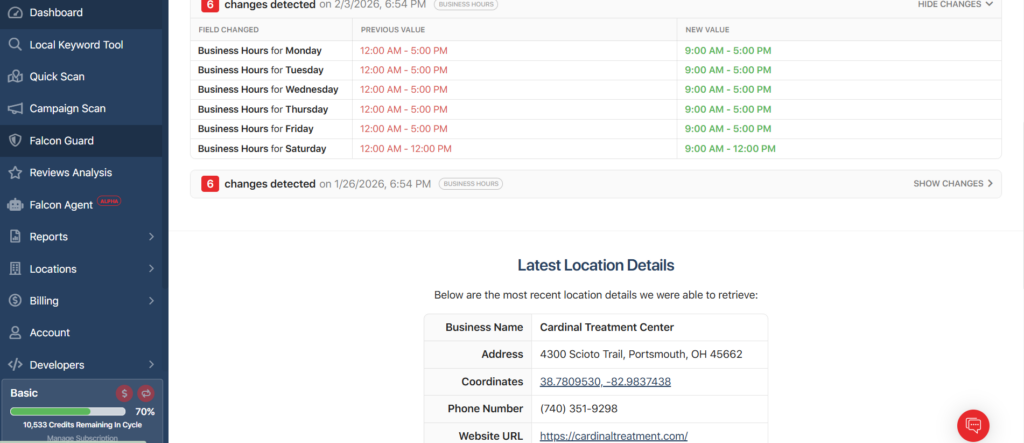Click the red cycle arrows icon
Image resolution: width=1024 pixels, height=443 pixels.
[145, 394]
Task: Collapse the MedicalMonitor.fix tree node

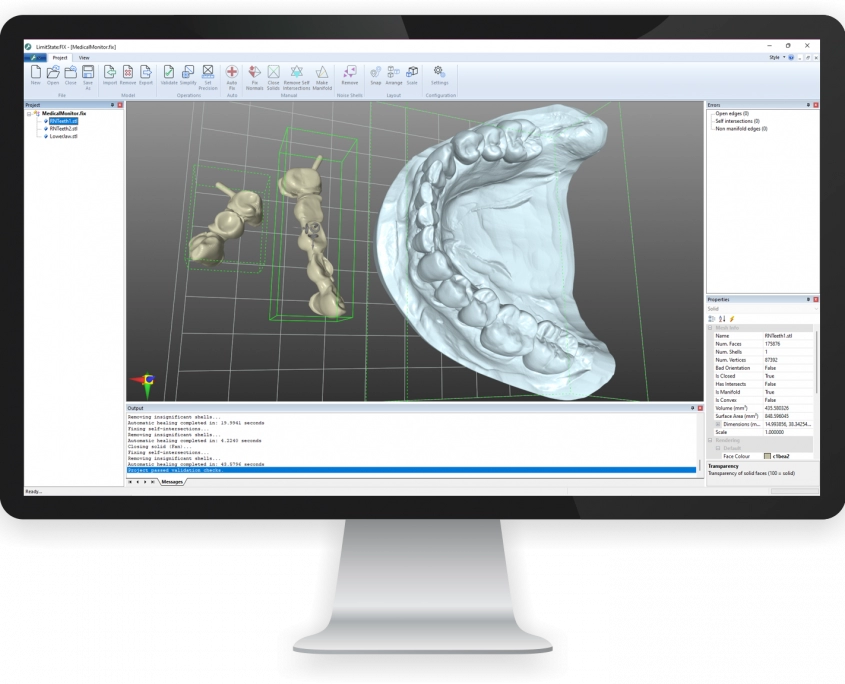Action: pos(30,114)
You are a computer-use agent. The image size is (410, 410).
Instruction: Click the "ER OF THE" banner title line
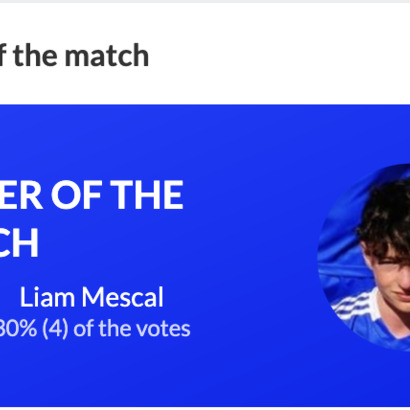pyautogui.click(x=92, y=195)
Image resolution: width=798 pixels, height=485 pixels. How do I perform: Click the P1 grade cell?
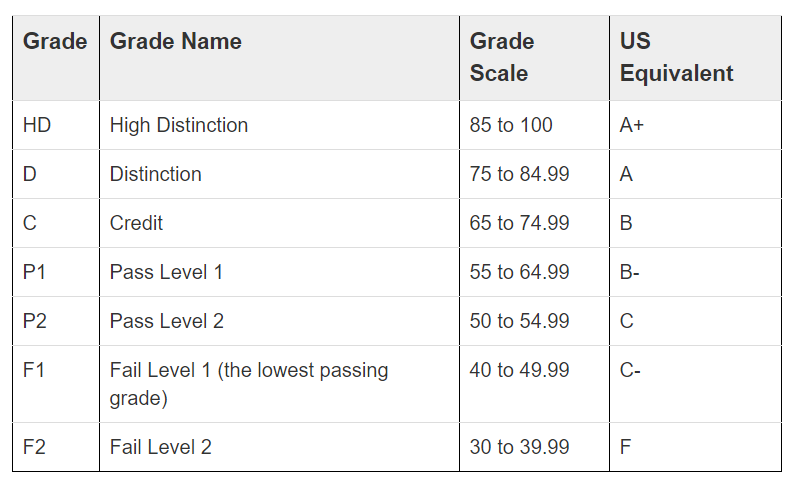[x=34, y=272]
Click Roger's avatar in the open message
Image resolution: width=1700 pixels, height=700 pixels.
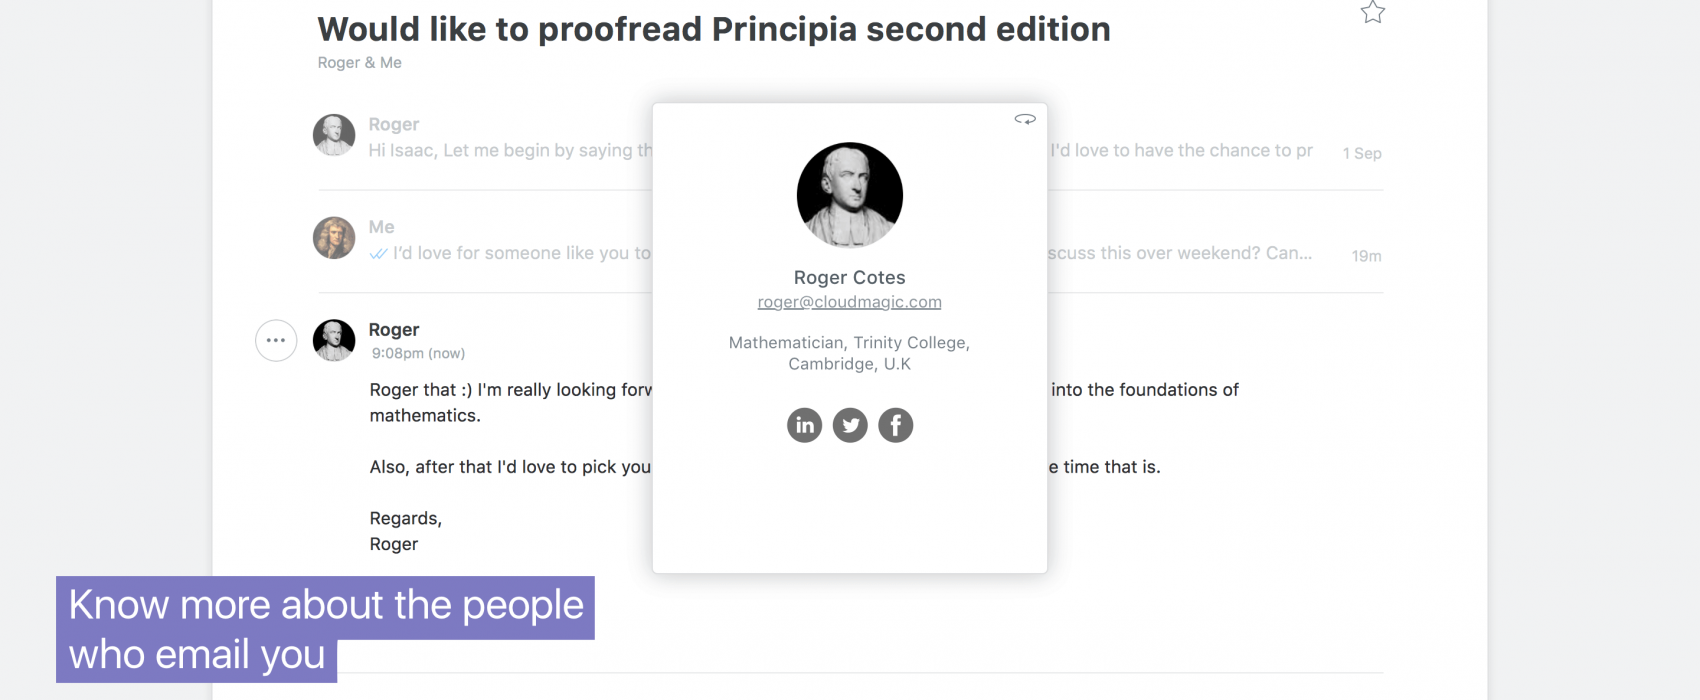334,340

* [The task]: Every line from the one containing "Instruction: Click the" through the last line of the data is to be retyped exactly, with nothing added and no pictures included.

* [Problem solution]:
Instruction: Click the "ER OF THE" banner title line
pyautogui.click(x=92, y=195)
Image resolution: width=798 pixels, height=485 pixels. How do I perform: Click the P1 grade cell?
[x=34, y=272]
Click Roger's avatar in the open message
Image resolution: width=1700 pixels, height=700 pixels.
334,340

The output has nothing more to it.